Antoine Lavoisier, a French chemist later known as the “father of modern chemistry”, provided a different explanation of Priestley's air. Wheras Priestley saw the air as ordinary air from which a substance called phlogiston has been extracted, Lavoisier saw it as a component of air - an element he called "Oxygen". Repeating Priestley’s experiments, Lavoisier argued that burning is not the separation of Phlogiston from the burning object but is instead a combination of the object with Oxygen from the atmosphere. This helps explain why roasted metals gain weight. Using this new theory of Oxygen, he overthrew the foundation of the Phlogiston theory and invented a new system of Chemistry, the quantitative system. This system revolutionized the idea of elements, supplanting the Aristotelian elements of earth, air, fire and water with the first list of elements that could not be decomposed into simpler substances: the “elements” known today. The series of changes Lavoisier brought to the discipline of Chemistry is popularly known as "the Chemical Revolution." However, Lavoisier did not explain burning the way we do it either. In order to explain the heat produced in combustion, he invented an element called caloric - a weightless object that was supposed to diffuse out of hot object. Though Lavoisier's Oxygen shared a name with today's Oxygen, his Oxygen did not look exactly like ours.

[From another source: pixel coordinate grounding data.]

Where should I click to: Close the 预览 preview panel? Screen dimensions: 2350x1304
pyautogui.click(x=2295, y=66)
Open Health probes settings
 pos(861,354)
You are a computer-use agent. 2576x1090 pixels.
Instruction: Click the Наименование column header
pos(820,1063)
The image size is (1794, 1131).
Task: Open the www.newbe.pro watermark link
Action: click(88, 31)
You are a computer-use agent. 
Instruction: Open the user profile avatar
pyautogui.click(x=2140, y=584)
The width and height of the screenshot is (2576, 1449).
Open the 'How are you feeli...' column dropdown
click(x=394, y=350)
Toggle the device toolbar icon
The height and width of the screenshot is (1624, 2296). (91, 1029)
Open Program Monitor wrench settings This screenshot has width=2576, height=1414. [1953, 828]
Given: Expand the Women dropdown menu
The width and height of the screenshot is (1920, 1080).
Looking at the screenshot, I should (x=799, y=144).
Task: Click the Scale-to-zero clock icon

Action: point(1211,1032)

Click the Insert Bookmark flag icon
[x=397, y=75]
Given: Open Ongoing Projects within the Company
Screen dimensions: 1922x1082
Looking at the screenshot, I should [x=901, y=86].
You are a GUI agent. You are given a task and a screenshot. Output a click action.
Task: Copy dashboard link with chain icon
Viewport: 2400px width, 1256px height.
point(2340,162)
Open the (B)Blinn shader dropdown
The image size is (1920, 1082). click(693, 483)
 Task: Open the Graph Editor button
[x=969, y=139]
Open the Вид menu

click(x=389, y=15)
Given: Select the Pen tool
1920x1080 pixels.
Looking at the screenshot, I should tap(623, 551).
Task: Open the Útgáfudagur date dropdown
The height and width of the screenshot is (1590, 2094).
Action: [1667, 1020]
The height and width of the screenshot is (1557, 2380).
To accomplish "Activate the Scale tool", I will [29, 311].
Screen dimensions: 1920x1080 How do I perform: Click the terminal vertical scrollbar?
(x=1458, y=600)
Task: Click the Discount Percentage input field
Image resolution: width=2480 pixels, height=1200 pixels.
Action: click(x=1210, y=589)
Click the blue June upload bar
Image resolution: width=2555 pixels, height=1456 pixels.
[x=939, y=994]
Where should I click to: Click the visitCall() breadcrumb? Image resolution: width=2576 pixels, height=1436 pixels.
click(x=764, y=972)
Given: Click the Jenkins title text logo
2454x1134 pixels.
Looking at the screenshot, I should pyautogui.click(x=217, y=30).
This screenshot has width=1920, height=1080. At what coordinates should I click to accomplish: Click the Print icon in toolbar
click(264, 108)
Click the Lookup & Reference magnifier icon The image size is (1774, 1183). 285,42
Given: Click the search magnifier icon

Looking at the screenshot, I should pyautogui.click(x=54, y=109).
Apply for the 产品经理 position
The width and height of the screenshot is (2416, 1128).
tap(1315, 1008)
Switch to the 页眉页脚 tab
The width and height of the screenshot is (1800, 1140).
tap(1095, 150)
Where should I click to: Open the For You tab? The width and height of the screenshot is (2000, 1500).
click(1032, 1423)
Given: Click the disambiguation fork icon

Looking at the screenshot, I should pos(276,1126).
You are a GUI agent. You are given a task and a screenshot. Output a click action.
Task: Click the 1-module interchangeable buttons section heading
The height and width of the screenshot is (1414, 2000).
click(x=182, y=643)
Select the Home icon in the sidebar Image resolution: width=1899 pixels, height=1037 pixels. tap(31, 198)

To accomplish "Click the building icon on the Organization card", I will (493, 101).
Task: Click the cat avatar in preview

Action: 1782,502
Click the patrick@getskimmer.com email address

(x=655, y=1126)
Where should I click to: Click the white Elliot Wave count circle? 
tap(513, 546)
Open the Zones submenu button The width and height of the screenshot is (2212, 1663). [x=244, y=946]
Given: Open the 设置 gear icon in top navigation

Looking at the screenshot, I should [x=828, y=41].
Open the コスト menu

Looking at the history of science, few discoveries were made by a single “Discoverer” at a defined moment – the discovery of Oxygen is the greatest example. Knowledge production is a constantly evolving process as more scientists contribute to it new substance. Popular accounts of the history of science love moments of discovery - single flashes that reveal a truth. However, the story of the "discovery" of Oxygen reveals a more complicated reality, giving insight into two fundamentally different ways of looking at the natural world. Lavoisier’s ideas about Oxygen completely changed the way scientists view elements and chemical reactions – it is not simply the discovery of an ever-existing atmospheric gas, but a fundamental revolution to people’s mind.

Today, the burning glass of Joseph Priestley is proudly preserved in the Dickinson Archives, just inside the door on the right as you walk in. It is Priestley's most important instruments, possibly used to extract the first “dephlogisticated air”. In 1811 Priestley's friend, fellow radical, and Dickinson Professor Thomas Cooper purchased for Dickinson a number of Priestley’s scientific instruments for Dickinson, including this burning glass. These instruments attracted many students to study experimental science at Dickinson and brought the College unprecedented prestige.